2022 feierte die Familienheim Rhein-Neckar ihren 75. Geburtstag, verwoben mit einer Erfolgsgeschichte. Von einer neuen Unternehmenszentrale ist freilich längst nicht mehr die Rede. Im Jubiläumsheft samt Rück- und Ausblick wird „MaGlüQ“ (so das interne Kürzel für Mannheimer Glückstein-Quartier) eher lapidar als „interessantes Projekt in der Planungsphase“ erwähnt.

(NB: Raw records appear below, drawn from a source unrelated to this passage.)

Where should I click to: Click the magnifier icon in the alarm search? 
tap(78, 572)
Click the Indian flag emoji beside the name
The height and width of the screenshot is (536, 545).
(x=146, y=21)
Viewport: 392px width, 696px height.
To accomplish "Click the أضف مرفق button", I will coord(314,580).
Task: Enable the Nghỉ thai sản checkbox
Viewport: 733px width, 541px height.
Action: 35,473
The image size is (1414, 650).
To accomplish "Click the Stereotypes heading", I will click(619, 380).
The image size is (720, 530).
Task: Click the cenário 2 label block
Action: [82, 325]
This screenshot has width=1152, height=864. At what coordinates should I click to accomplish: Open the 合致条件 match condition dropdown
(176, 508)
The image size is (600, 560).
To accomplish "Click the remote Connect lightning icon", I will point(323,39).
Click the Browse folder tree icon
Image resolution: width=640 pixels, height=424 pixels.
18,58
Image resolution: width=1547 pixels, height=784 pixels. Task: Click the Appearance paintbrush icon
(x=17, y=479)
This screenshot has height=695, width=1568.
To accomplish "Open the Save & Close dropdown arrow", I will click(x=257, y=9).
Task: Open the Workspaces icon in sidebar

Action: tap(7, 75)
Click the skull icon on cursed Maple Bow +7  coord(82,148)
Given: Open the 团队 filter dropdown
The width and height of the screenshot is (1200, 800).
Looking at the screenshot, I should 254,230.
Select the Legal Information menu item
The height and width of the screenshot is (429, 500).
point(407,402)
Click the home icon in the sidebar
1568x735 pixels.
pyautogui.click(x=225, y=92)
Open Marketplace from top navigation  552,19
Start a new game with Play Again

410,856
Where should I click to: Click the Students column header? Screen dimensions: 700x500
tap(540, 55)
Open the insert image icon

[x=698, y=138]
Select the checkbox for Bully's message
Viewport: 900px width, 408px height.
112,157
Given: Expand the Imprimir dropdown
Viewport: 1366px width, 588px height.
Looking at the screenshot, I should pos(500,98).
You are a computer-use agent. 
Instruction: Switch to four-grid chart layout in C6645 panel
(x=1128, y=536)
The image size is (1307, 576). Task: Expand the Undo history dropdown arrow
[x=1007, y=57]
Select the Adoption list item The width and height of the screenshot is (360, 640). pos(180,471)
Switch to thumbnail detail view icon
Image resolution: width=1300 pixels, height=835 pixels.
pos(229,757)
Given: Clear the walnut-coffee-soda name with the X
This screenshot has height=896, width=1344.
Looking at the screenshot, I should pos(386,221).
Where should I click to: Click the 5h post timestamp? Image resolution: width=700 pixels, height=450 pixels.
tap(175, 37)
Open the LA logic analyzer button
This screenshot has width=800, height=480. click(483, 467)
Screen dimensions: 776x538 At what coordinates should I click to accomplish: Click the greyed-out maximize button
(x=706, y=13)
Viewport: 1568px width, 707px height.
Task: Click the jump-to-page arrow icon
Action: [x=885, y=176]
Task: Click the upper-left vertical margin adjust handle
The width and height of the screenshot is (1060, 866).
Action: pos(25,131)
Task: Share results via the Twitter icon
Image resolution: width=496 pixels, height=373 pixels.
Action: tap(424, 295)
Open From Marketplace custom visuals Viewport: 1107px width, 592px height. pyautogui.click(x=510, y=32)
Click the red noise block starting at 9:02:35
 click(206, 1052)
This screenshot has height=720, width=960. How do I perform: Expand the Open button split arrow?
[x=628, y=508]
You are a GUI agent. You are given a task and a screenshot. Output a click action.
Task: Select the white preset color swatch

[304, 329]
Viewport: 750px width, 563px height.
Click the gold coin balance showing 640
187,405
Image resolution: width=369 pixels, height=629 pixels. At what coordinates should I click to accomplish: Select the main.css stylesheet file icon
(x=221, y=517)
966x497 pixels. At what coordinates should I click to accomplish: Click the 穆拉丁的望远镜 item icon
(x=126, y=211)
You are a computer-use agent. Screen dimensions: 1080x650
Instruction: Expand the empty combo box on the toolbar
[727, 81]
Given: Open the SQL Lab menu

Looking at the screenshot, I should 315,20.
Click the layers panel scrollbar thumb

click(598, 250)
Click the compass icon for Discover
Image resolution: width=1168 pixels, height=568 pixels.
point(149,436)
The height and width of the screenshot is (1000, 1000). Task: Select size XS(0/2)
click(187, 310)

Und im Gespräch mit der neuen Führungsspitze erklärt Vorstandsvorsitzender Thomas Glatte, dass die Familienheim das Vorhaben „auf kleiner Flamme“ betreibe. Außerdem, so Glatte vor vier Monaten, habe man Diringer & Scheidel ins Boot geholt: Das Mannheimer Bauunternehmen solle mit dem Architekten Wittfoht, Sieger des Gestaltungswettbewerbs, das Vorhaben pragmatisch weiterentwickeln.

Schon damals dürfte es zwischen Rathaus und Familienheim wegen des seit Jahren als Brache da liegenden Baugrundstücks hinter den Kulissen (salopp ausgedrückt) kräftig gekracht haben.